Anyone got any old pics of crowns


----------



## baggedout81 (Jan 5, 2009)




----------



## houcksupholstery (Dec 3, 2008)

I used to love the all gold crowns


----------



## baggedout81 (Jan 5, 2009)

Got those for free.Only 3 wheels and tires tho.Might put them on our smoker


----------



## touchdowntodd (Jun 4, 2007)

ive wanted a set of crown knockoff wheels sinc e they first came out.. and i WILL get a set one day.. all i ever see is 13s tho


----------



## houcksupholstery (Dec 3, 2008)




----------



## houcksupholstery (Dec 3, 2008)

:biggrin:


----------



## LOWASME (Aug 5, 2006)

4 lug? what size tires you got on them??


----------



## baggedout81 (Jan 5, 2009)

> _Originally posted by LOWASME_@Feb 24 2010, 03:08 PM~16712618
> *4 lug? what size tires you got on them??
> *


ME???

Dont remember right off i know there 14" maybe a 55 series tire.


----------



## houcksupholstery (Dec 3, 2008)




----------



## TuxedoMouse71 (Mar 6, 2010)

I just got these...

14x7 reverse, manufacturing date summer of 1996.

They're in good shape, I'm trying to figure out if I should just strip and reseal them before mounting tires up, cause they haven't been on the road in awhile...


















I could use new chips and possibly a new center cap w/spinner if anyone has any laying around...


----------



## lone star (May 22, 2003)

my first set of wheels where crowns 13x7 in 1995. i fuckin paid 1300 bucks for those things and someone jacked me for them, i got pics somewhere.


----------



## AndrewH (Dec 12, 2002)

"Only the best are crowned"


----------



## touchdowntodd (Jun 4, 2007)

> _Originally posted by AndrewH_@Mar 7 2010, 06:47 PM~16822477
> *"Only the best are crowned"
> *



those are the ads that made me want em BAD


----------



## houcksupholstery (Dec 3, 2008)




----------



## RO Sleepy (Jan 5, 2005)

i knew some one that has a set but i aint talk to him in a while


----------



## houcksupholstery (Dec 3, 2008)

TTT for all gold crowns


----------



## Airborne (Oct 23, 2005)

> _Originally posted by lone star_@Mar 7 2010, 09:45 PM~16822462
> *my first set of wheels where crowns 13x7 in 1995.  i fuckin paid 1300 bucks for those things and someone jacked me for them, i got pics somewhere.
> *


I remember the bad old days too!
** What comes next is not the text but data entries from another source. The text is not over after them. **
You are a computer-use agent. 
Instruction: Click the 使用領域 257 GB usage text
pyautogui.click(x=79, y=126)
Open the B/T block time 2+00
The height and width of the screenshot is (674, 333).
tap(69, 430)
Companies were making a killing selling bolt ons. They were only a couple hundred lezss than D's but they were on damn near every car I saw in the early 90's. 

Now people (especially the young "experts") bag on bolt ons. I love McCleans, theis pans are the best looking as far as I'm concerned.


----------



## ABRAXASS (Oct 20, 2009)

> _Originally posted by Airborne_@Mar 15 2010, 07:04 AM~16893775
> *I remember the bad old days too! Companies were making a killing selling bolt ons. They were only a couple hundred lezss than D's but they were on damn near every car I saw in the early 90's.
> 
> Now people (especially the young "experts") bag on bolt ons. I love McCleans, theis pans are the best looking as far as I'm concerned.
> *


HA HA, nice........ :biggrin:  :h5:


----------



## 925rider (Aug 15, 2005)

> _Originally posted by AndrewH_@Mar 7 2010, 06:47 PM~16822477
> *"Only the best are crowned"
> *




only the kings are crowned


----------



## baggedout81 (Jan 5, 2009)

> _Originally posted by Airborne_@Mar 15 2010, 07:04 AM~16893775
> *I remember the bad old days too! Companies were making a killing selling bolt ons. They were only a couple hundred lezss than D's but they were on damn near every car I saw in the early 90's.
> 
> Now people (especially the young "experts") bag on bolt ons. I love McCleans, theis pans are the best looking as far as I'm concerned.
> *


I always liked the luxor pans that were grooved.My first set 15x7


----------



## LOW64RAG (Mar 4, 2006)

> _Originally posted by lone star_@Mar 7 2010, 05:45 PM~16822462
> *my first set of wheels where crowns 13x7 in 1995.  i fuckin paid 1300 bucks for those things and someone jacked me for them, i got pics somewhere.
> *


Same thing happened to me I got them for my 65 impala back in 1994 and slapped them on my El Camino that I had and someone jacked it


----------



## TuxedoMouse71 (Mar 6, 2010)

> _Originally posted by TuxedoMouse71_@Mar 7 2010, 07:02 PM~16821744
> *I just got these...
> 
> 14x7 reverse, manufacturing date summer of 1996.
> ...


Anybody interested in these on the cheap? all have some rust on the back spokes/rim, one has chipping chrome on the barrel and at least two look like they should probably be resealed, but to be honest I haven't has tires on them, so I'm not sure if they leak at all. The center pans have a little chipping (I think new Mccleans would fit), and one spinner is a different style than the rest (but stud mount spinners are cheap and easy to come by). Chips that are there are rough, but I have 7 new chips - 3 red/gold, 4 chrome/black that would go with 'em. 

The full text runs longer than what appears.